CD: il pericolo viene dai tropici
13/07/2001

di Giovannibattista Pallavicini

[Articolo tratto da ZEUS News - Notizie dall'Olimpo informatico]

Non si tratta di un virus informatico, ma di un vero e proprio fungo organico che attacca le tracce dei CD, distruggendo i dati in essi contenuti. C'e' di che temere per i nostri backup? Pare di no.

Se abbiamo sempre temuto per i dati contenuti nei nostri PC a causa dei virus informatici che potevano danneggiarli irrimediabilmente, ora non possiamo nemmeno stare piu' tranquilli eseguendo copie periodiche di bakcup su CD. Nature.com ha infatti rivelato una scoperta avvenuta per caso che svela i danni irrimediabili causati da un fungo a un supporto di archiviazione ottica.

Il pericoloso microorganismo solitamente attacca come parassita piante, animali e occasionalmente l'uomo, ma pare che si trovi particolarmente a suo agio anche lungo le tracce incise su di un CD. Si anniderebbe infatti all'interno dei pit o microsolchi presenti sul dispositivo ottico che rappresentano i dati archiviati e si nutrirebbe dello strato di carbonio di cui e' costituito il disco. In tal modo finirebbe con il rosicchiare letteralmente i dati presenti sul CD e renderlo pertanto illeggibile.

I primi sintomi di una tale infezione sono rinvenibili nella sostanziale perdita di colore del fondo del disco che diviene via via piu' trasparente fino a perdere del tutto i dati su di esso contenuti e le sue proprieta' di scrivibilita'.

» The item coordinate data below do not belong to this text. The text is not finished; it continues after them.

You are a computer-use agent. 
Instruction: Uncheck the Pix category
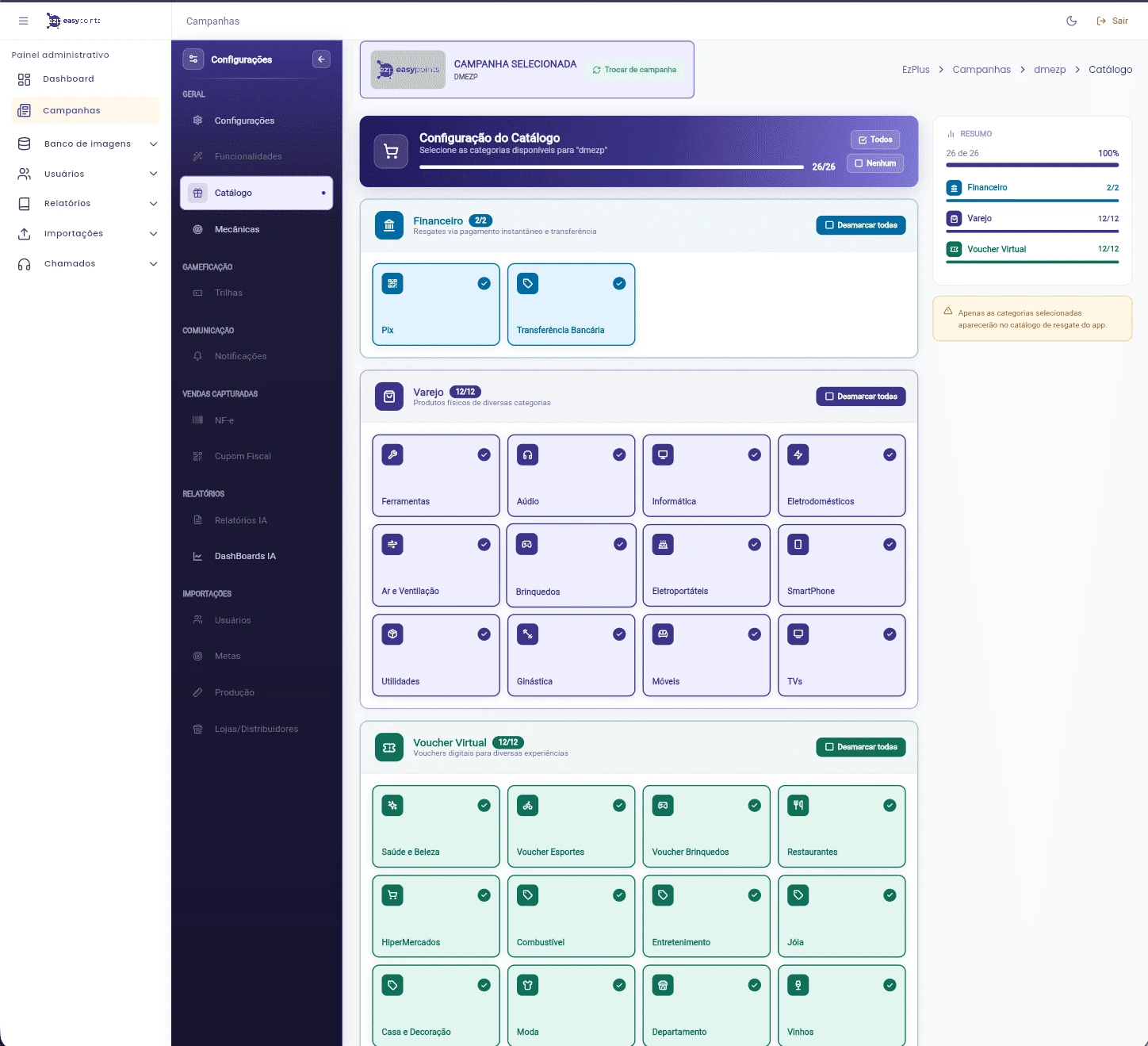tap(484, 284)
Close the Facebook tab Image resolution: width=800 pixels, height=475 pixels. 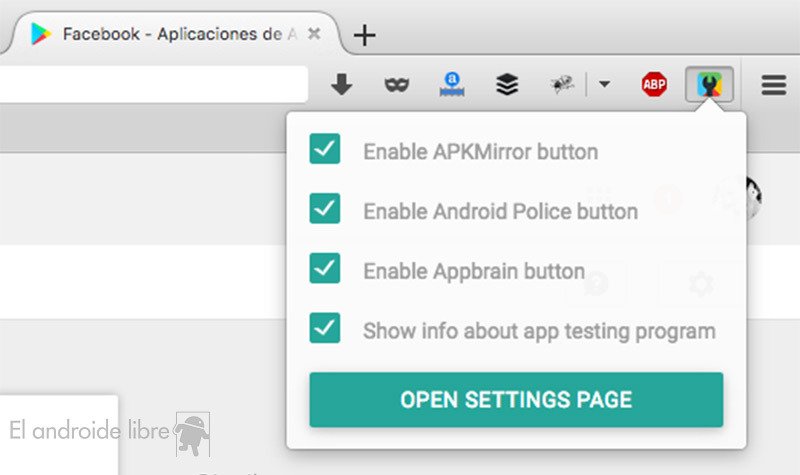click(314, 34)
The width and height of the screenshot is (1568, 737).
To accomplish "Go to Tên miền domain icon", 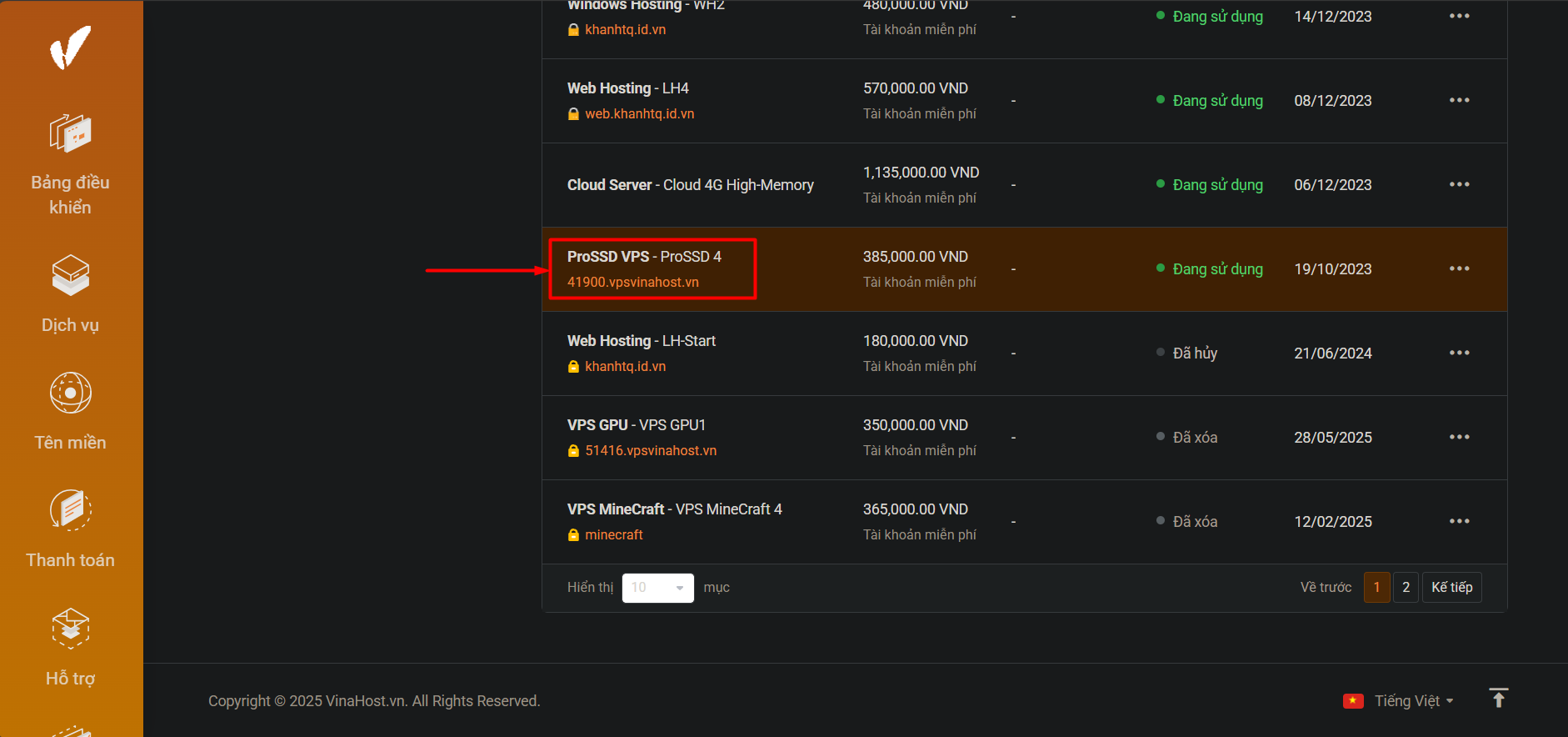I will (70, 393).
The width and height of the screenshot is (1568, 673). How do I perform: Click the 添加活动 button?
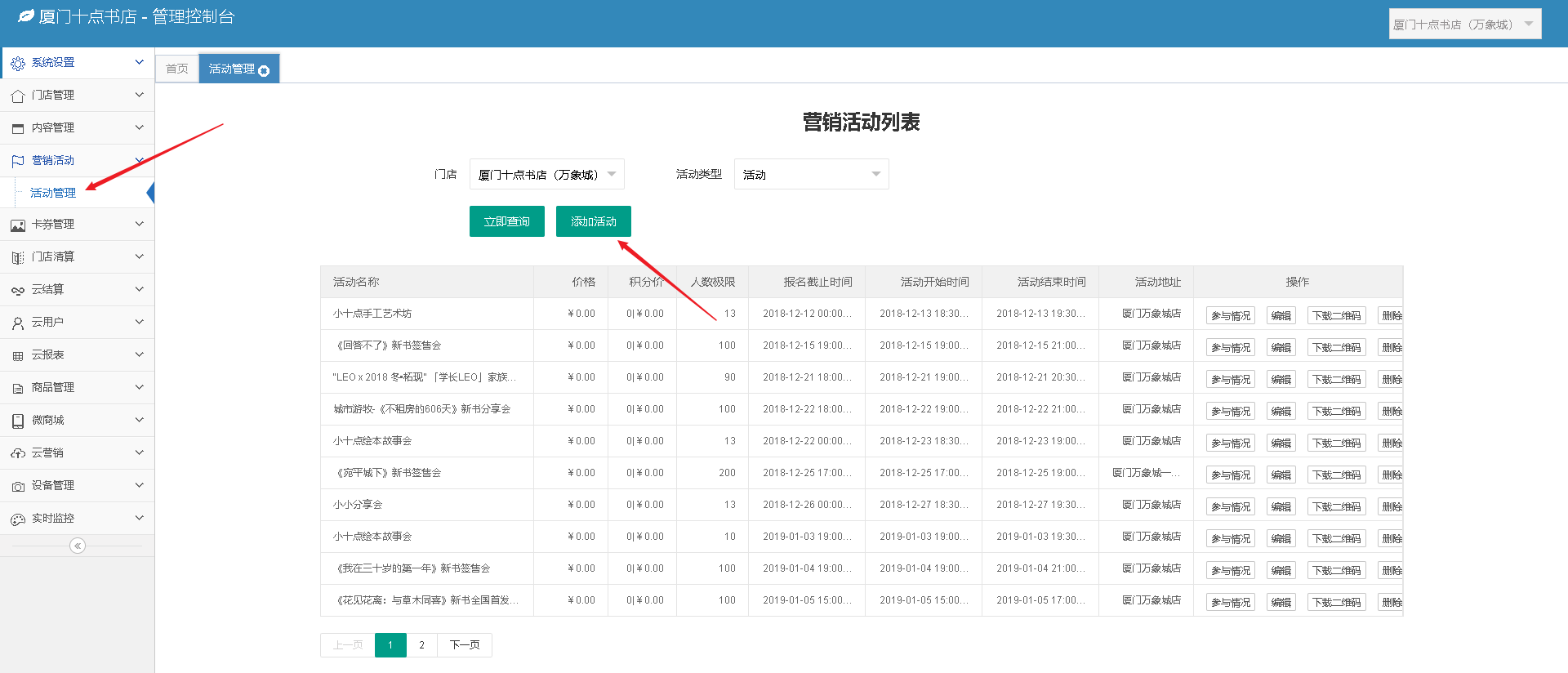click(x=593, y=221)
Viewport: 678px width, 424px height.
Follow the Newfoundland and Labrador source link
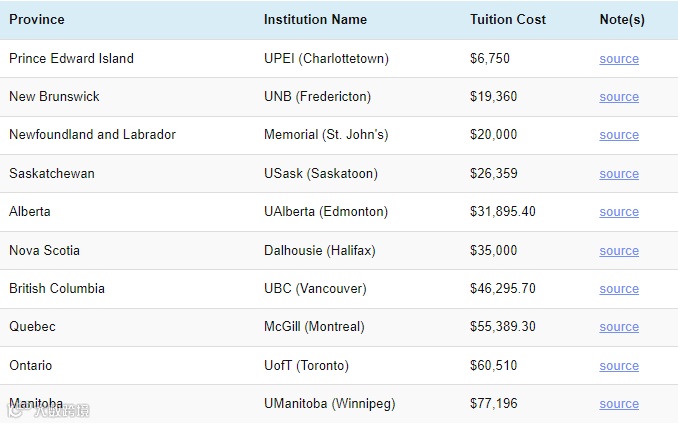(619, 135)
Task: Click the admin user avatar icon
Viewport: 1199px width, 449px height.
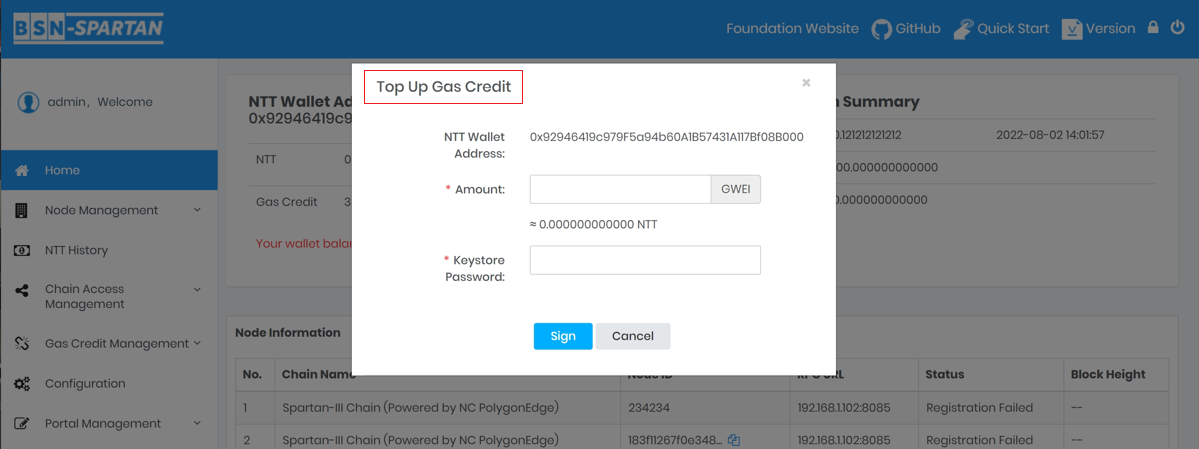Action: point(29,102)
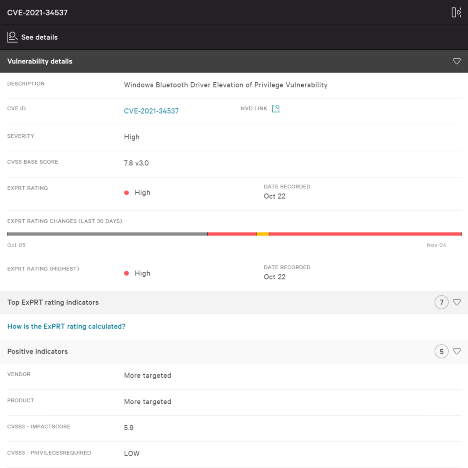
Task: Click the count badge 5 on Positive indicators
Action: 441,351
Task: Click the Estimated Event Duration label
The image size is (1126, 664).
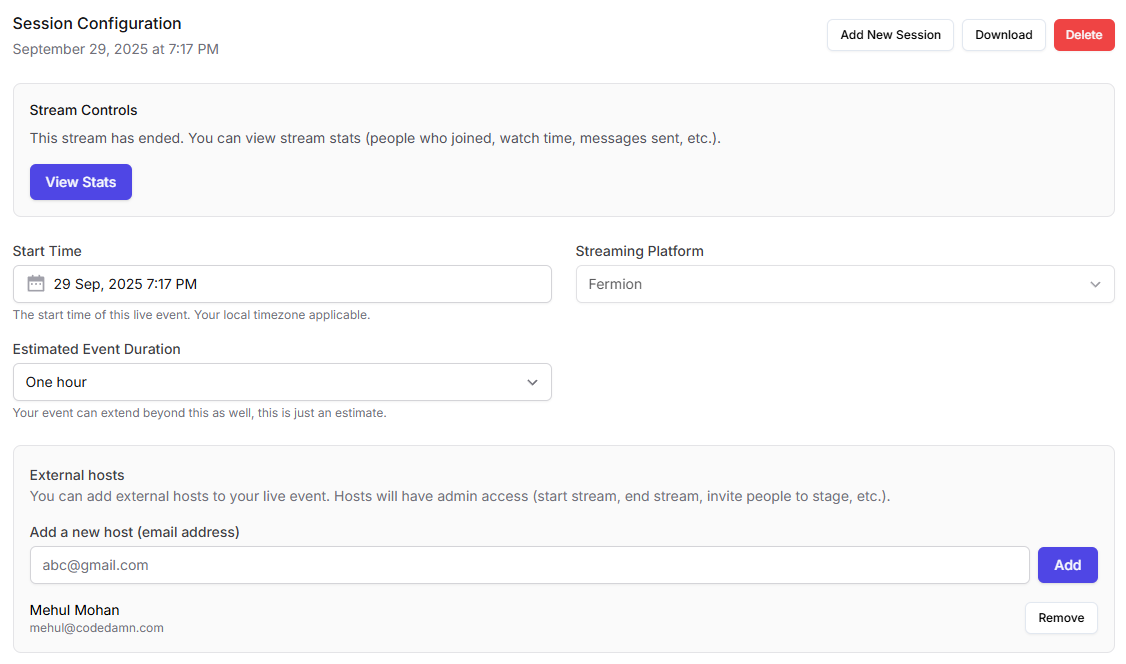Action: (96, 349)
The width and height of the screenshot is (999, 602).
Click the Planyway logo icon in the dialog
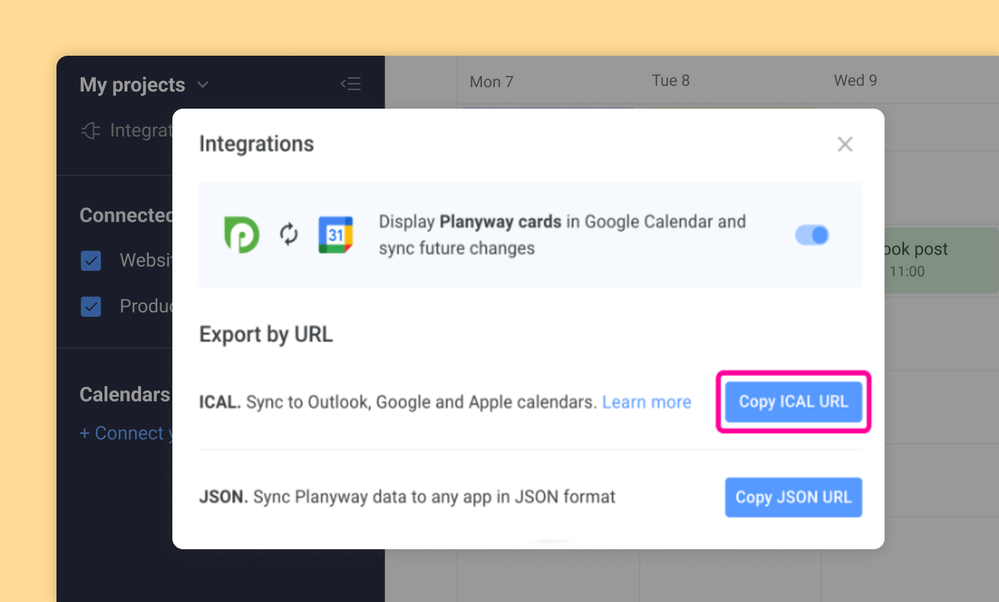point(241,235)
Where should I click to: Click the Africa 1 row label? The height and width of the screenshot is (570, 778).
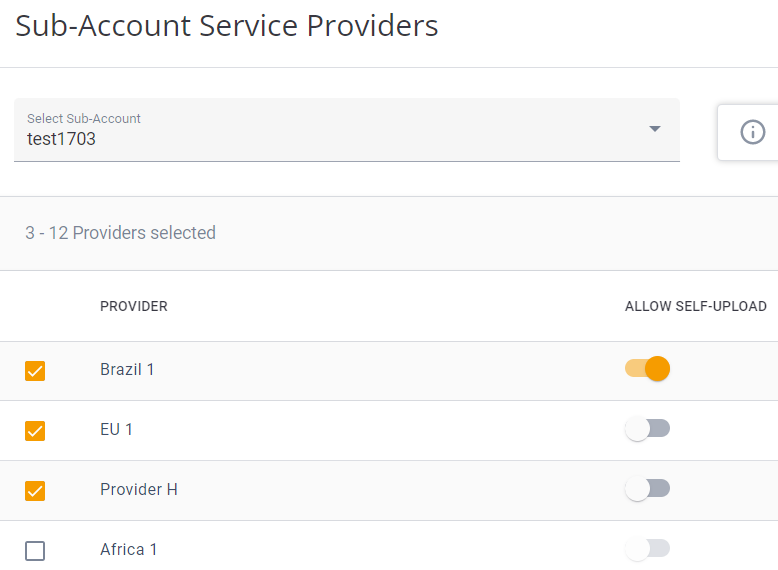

C'e' di che preoccuparsi seriamente? Non si direbbe proprio a meno che non viviate ai tropici o a Cuba: il fungo infatti vive e prolifera quasi esclusivamente in ambienti molto caldi e particolarmente umidi, come appunto i Paesi caraibici. Ma se siete ai Caraibi probabilmente avrete di meglio da fare che smanettare con i CD!